● SELECTED EXTRACT
----------------

Beginning her life as a cantor
EVAN WILLIAMS / FLORIDA WEEKLY Laila Gutstein,12, is preparing for her Bat Mitzvah this May with Cantor Marian Turk at Temple Judea in Fort Myers. Marian Turk grew up in upstate New York, but her family didn't practice Judaism. Some of her cousins did though, so through visits, she started absorbing the practices that would become both her lifetime passion, and eventually, a way to make a living.
Now 40 years old, she is the new cantor at Temple Judea in Fort Myers. It is an ancient profession that calls for her to become an expert and lead a community in Jewish music and ancient Hebrew texts. She shares some of the same responsibilities as a rabbi, such as being a clinical chaplain. Both must also complete a five-year education program.
"My cocktail party explanation is a rabbi is an expert in Jewish law, and a cantor is an expert in Jewish music and liturgy," she said. "Both a rabbi and a cantor are going to be educators in some shape or form in their synagogue."
Cantor Turk comes to the Temple fresh from being invested (graduated) last May at the Jewish Theological Seminary-H.L. Miller Cantorial School on Manhattan's bustling Upper West Side. It is dramatically different from Fort Myers.
"There is a gynormous, thriving Jewish population on the Upper West Side," she said. "Here, the Jewish community is much smaller."
But it is where Cantor Turk will begin her new profession, after making the decision to go back to cantorial school at age 35.
Her talent as a singer — a requirement for being a cantor — began to show in her high school madrigals group in Chappaqua, N.Y. But at cantorial school, her talents were tested against the nation's best.
"I kind of compare it to the high school student who got a 4.0 and then they got into Yale, and they're just like everybody else,'' she said. "I had been told that I had this lovely voice and I'd be a great cantor, and then I get to school and one of my classmates was an opera singer. Another had already had a 14-year career as a singer/ songwriter."
After high school, she attended Mt. Holyoke College in Massachusetts and spent a "life changing" junior year studying Hebrew in Israel. She also developed a taste for jazz.
"I just wanted to be Ella Fitzgerald," she said.
Before becoming a cantor, she said her working life was "the pits": office jobs related to communication technology. Spurred on by some of her co-workers who were getting laid off in Raleigh, N.C., where she lived at the time, she re-evaluated her talents and passions. She loves to sing, enjoys working with people and wanted to work in the Jewish community.
"I wanted to be something that my human potential was tapped into," she said.

----------------

● DATA PROVIDED
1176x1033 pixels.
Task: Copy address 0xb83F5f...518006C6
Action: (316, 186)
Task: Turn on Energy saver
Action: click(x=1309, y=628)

----------------

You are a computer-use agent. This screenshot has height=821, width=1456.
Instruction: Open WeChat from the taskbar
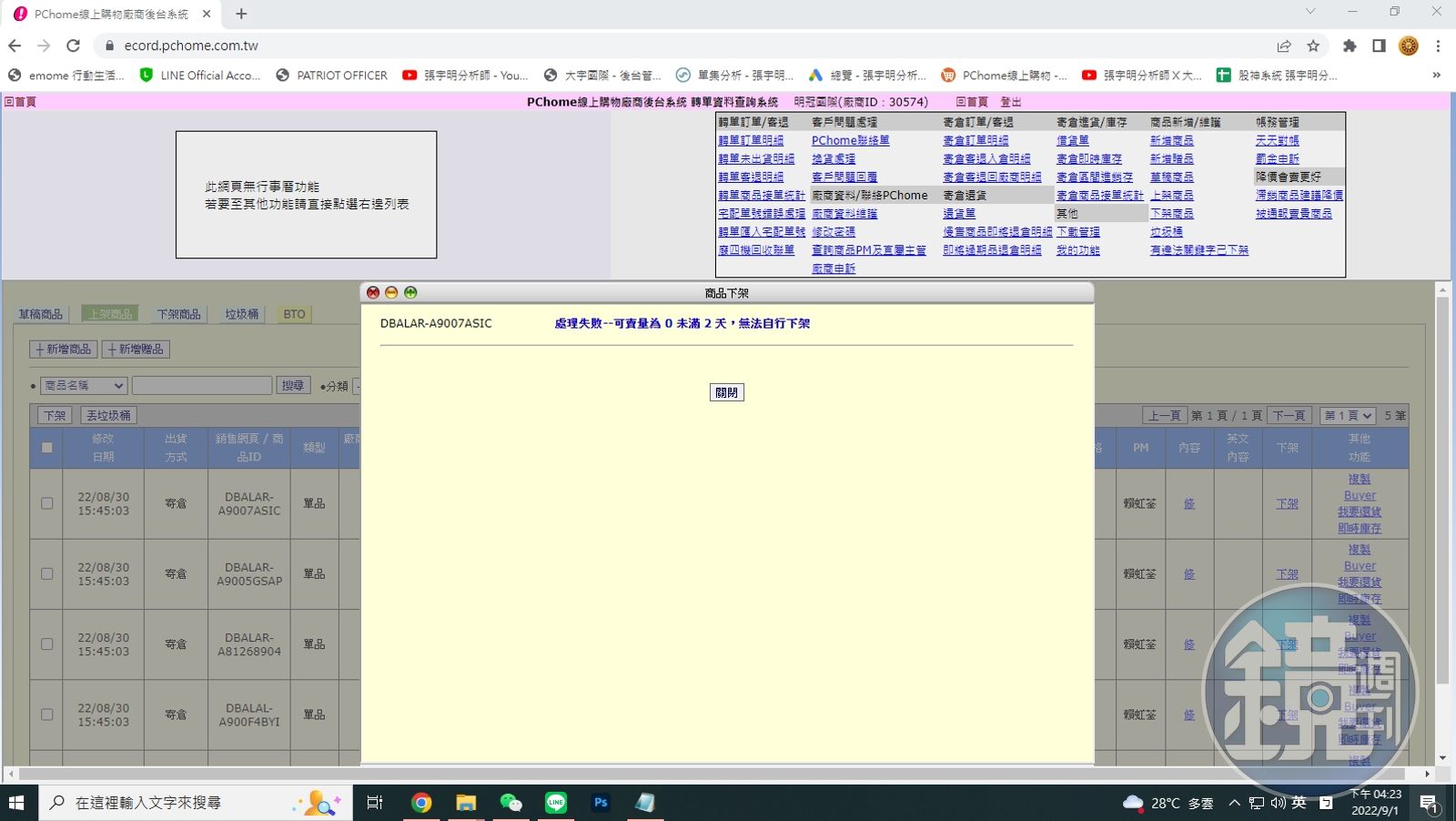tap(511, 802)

----------------

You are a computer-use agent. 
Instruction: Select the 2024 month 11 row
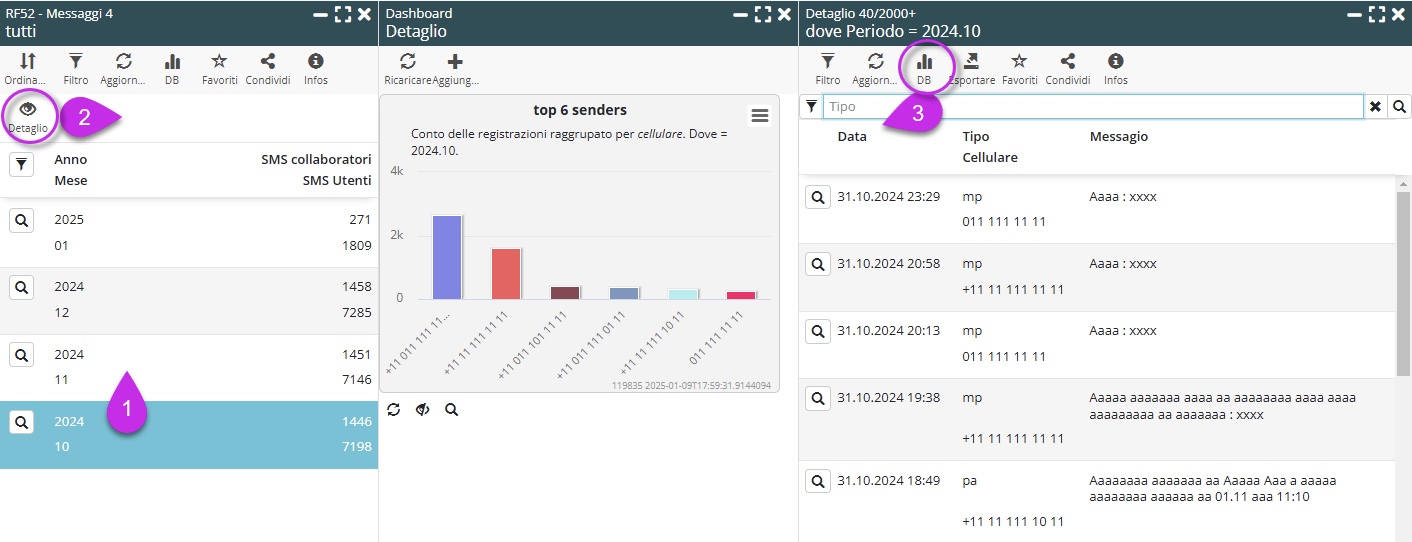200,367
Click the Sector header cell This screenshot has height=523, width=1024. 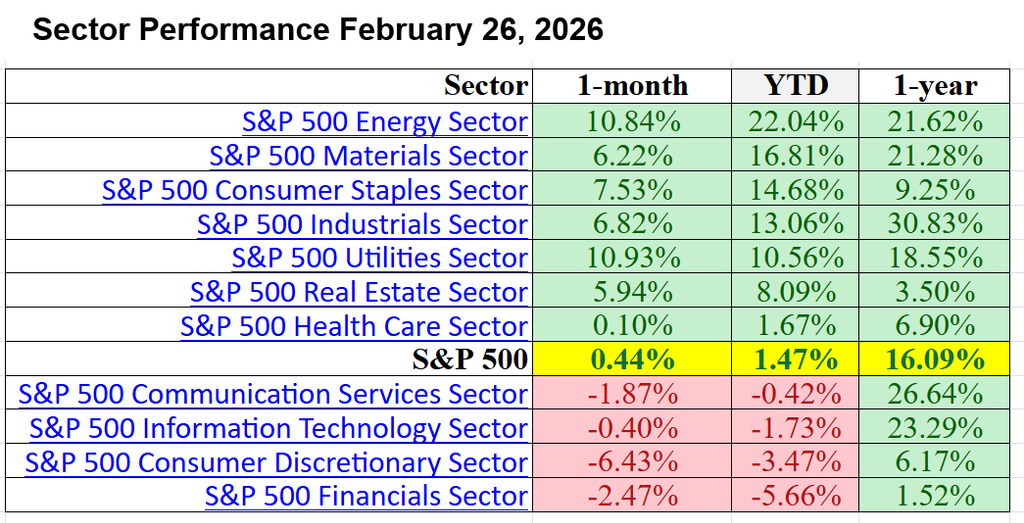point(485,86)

----------------

● WHAT TO WORK ON
Please copy the article on the new cantor between "Beginning her life" and "five-year education program.", inclusive, substituting "the synagogue" for "Temple Judea". The records have no connection to the article on the new cantor.

● RESPONSE
Beginning her life as a cantor
EVAN WILLIAMS / FLORIDA WEEKLY Laila Gutstein,12, is preparing for her Bat Mitzvah this May with Cantor Marian Turk at the synagogue in Fort Myers. Marian Turk grew up in upstate New York, but her family didn't practice Judaism. Some of her cousins did though, so through visits, she started absorbing the practices that would become both her lifetime passion, and eventually, a way to make a living.
Now 40 years old, she is the new cantor at the synagogue in Fort Myers. It is an ancient profession that calls for her to become an expert and lead a community in Jewish music and ancient Hebrew texts. She shares some of the same responsibilities as a rabbi, such as being a clinical chaplain. Both must also complete a five-year education program.